YOUR ASSIGNMENT: Write out all of the records exactly once more and skip the images.

MATERIAL PROVIDED:
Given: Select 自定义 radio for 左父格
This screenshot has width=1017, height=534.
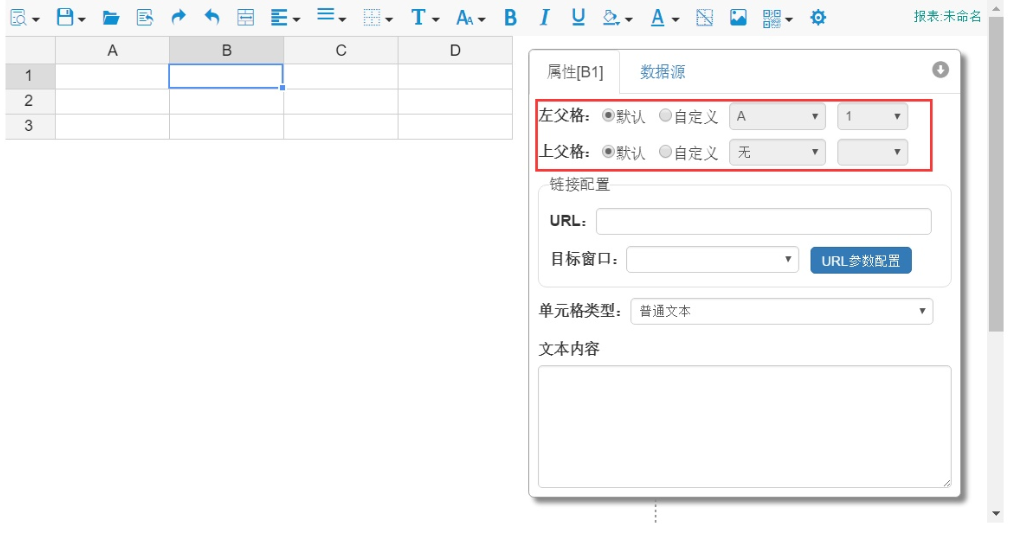Looking at the screenshot, I should pyautogui.click(x=666, y=116).
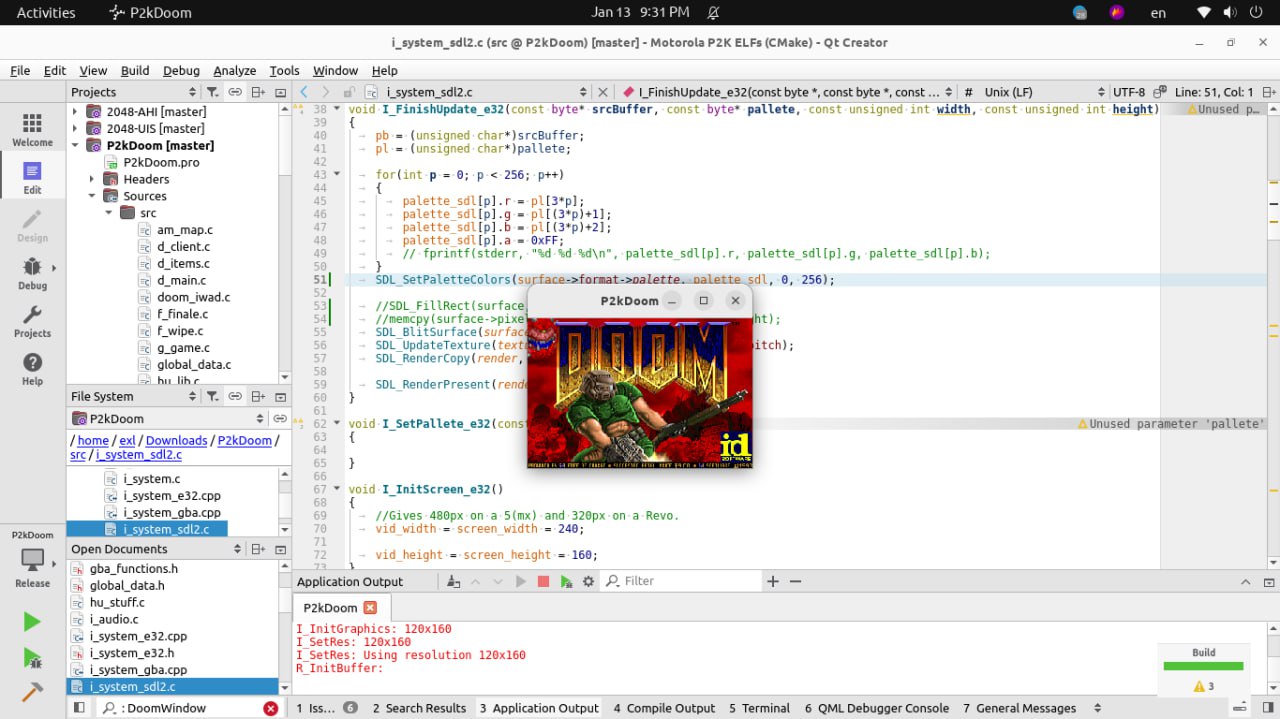Close the P2kDoom output tab
Screen dimensions: 1280x719
(370, 608)
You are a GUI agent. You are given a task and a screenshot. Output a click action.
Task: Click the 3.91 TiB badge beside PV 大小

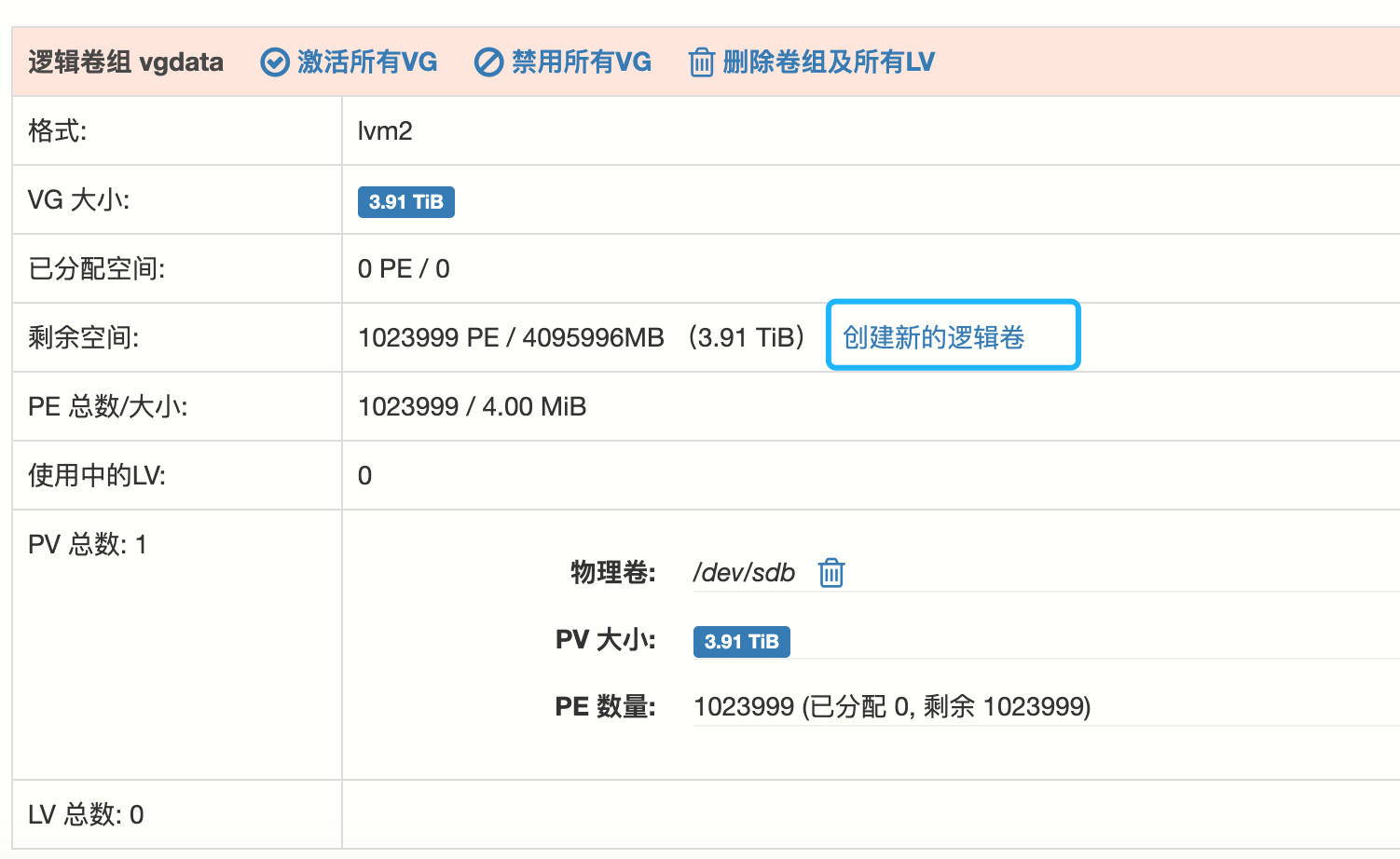point(741,642)
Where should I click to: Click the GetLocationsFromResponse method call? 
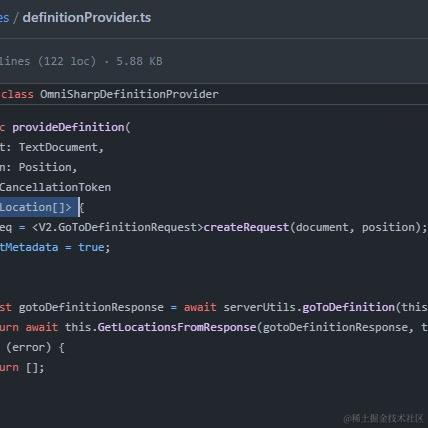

OUTPUT OF THE EXERCISE:
Given: Select 自定义 radio for 左父格
This screenshot has width=1017, height=534.
Looking at the screenshot, I should pyautogui.click(x=666, y=116).
Close the P2kDoom output tab
Screen dimensions: 1280x719
(370, 608)
You are a GUI agent. You are given a task and a screenshot. Output a click action.
Task: Click the 3.91 TiB badge beside PV 大小

point(741,642)
Where should I click to: Click the GetLocationsFromResponse method call? 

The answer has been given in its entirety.